■ ТЕКСТ ДЛЯ АНАЛИЗА:
------
Skill Conductor: полный lifecycle скиллов для Claude Code
Claude Code использует скиллы, но кто их создаёт? Skill Conductor превращает Claude Code в самоулучшающуюся систему — agent, который пишет скиллы для других агентов.
META: агент, который учит агентов
Skill Conductor — это meta-skill. Вместо выполнения пользовательских задач он создаёт, тестирует, оценивает и упаковывает скиллы для других агентов.
Full lifecycle: draft → test → review → improve → repeat
6 режимов работы:
- CREATE — новый скилл с нуля
- IMPROVE — фиксим существующий скилл
- VALIDATE — тестируем quality & triggering
- REVIEW — quality gate для third-party скиллов
- OPTIMIZE — автоматическая оптимизация description
- PACKAGE — упаковка для distribution
Mode 1: CREATE — TDD для скиллов
Test-Driven Development подход: сначала fail, потом fix.
Step 1: Capture Intent
What specific task should this skill handle?
What would a user say to trigger it?
What should NOT trigger it?Пример:
- Task: "Extract data from design files for developer handoff"
- Trigger: "analyze this Figma file", "need design specs"
- NOT trigger: Sketch files, Adobe XD, general design feedback
Step 2: Baseline (TDD RED)
------
■ ИСХОДНЫЕ ДАННЫЕ:

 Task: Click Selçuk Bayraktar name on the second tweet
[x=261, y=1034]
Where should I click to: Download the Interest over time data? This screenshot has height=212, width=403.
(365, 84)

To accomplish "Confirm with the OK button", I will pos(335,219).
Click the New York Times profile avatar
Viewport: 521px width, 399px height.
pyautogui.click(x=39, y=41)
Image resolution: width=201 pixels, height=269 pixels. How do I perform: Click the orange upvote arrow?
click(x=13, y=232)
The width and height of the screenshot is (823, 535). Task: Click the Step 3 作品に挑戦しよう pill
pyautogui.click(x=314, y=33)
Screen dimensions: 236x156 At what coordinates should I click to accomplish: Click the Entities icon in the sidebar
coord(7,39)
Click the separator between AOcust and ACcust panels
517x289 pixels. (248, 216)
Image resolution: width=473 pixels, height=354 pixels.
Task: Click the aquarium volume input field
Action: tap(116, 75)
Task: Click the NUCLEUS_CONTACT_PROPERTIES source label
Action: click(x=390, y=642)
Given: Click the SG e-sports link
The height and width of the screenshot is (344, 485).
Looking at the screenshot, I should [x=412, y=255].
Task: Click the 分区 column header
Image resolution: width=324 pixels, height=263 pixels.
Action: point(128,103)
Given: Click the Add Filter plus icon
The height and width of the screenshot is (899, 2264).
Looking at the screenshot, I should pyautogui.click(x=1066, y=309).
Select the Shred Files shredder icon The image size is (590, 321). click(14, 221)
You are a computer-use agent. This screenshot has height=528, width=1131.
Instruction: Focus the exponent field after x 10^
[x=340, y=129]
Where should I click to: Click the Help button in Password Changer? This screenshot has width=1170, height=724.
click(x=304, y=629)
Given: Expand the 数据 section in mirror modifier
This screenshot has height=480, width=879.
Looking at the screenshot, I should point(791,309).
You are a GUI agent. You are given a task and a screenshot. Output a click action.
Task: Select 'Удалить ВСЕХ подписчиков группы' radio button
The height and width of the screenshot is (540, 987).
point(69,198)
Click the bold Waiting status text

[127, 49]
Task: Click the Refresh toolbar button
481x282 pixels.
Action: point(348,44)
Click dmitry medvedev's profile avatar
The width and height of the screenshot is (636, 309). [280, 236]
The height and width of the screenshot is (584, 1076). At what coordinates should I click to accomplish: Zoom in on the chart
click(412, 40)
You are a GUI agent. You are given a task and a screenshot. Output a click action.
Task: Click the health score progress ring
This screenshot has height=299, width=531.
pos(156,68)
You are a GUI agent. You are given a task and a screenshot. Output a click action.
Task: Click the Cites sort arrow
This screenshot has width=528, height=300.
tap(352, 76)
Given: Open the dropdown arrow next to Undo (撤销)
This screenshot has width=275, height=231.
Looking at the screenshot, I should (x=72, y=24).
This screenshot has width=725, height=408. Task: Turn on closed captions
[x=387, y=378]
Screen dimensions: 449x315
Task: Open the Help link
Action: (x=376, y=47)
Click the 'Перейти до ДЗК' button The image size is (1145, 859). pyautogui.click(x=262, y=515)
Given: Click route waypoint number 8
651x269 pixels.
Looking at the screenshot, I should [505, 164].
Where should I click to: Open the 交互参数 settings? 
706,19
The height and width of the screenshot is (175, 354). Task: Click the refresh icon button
------
■ ЧТО НУЖНО СДЕЛАТЬ:
a) Повторите дословно фрагмент текста о Skill Conductor, начиная с «Skill Conductor: полный» и далее до «упаковывает скиллы для других агентов.» включительно.
b) Проверьте, согласуются ли с текстом о Skill Conductor утверждения ниже, и на каждое ответьте «да» или «нет», приведя точную цитату, которая это решает: (i) Skill Conductor выполняет пользовательские задачи вместо того, чтобы создавать скиллы; (ii) у Skill Conductor шесть режимов работы; (iii) режим OPTIMIZE служит для упаковки скиллов.

■ ОТВЕТЫ К ЗАДАНИЯМ:
a)
Skill Conductor: полный lifecycle скиллов для Claude Code
Claude Code использует скиллы, но кто их создаёт? Skill Conductor превращает Claude Code в самоулучшающуюся систему — agent, который пишет скиллы для других агентов.
META: агент, который учит агентов
Skill Conductor — это meta-skill. Вместо выполнения пользовательских задач он создаёт, тестирует, оценивает и упаковывает скиллы для других агентов.

b)
(i) Нет: «Вместо выполнения пользовательских задач он создаёт, тестирует, оценивает и упаковывает скиллы для других агентов».
(ii) Да: «6 режимов работы».
(iii) Нет: «OPTIMIZE — автоматическая оптимизация description».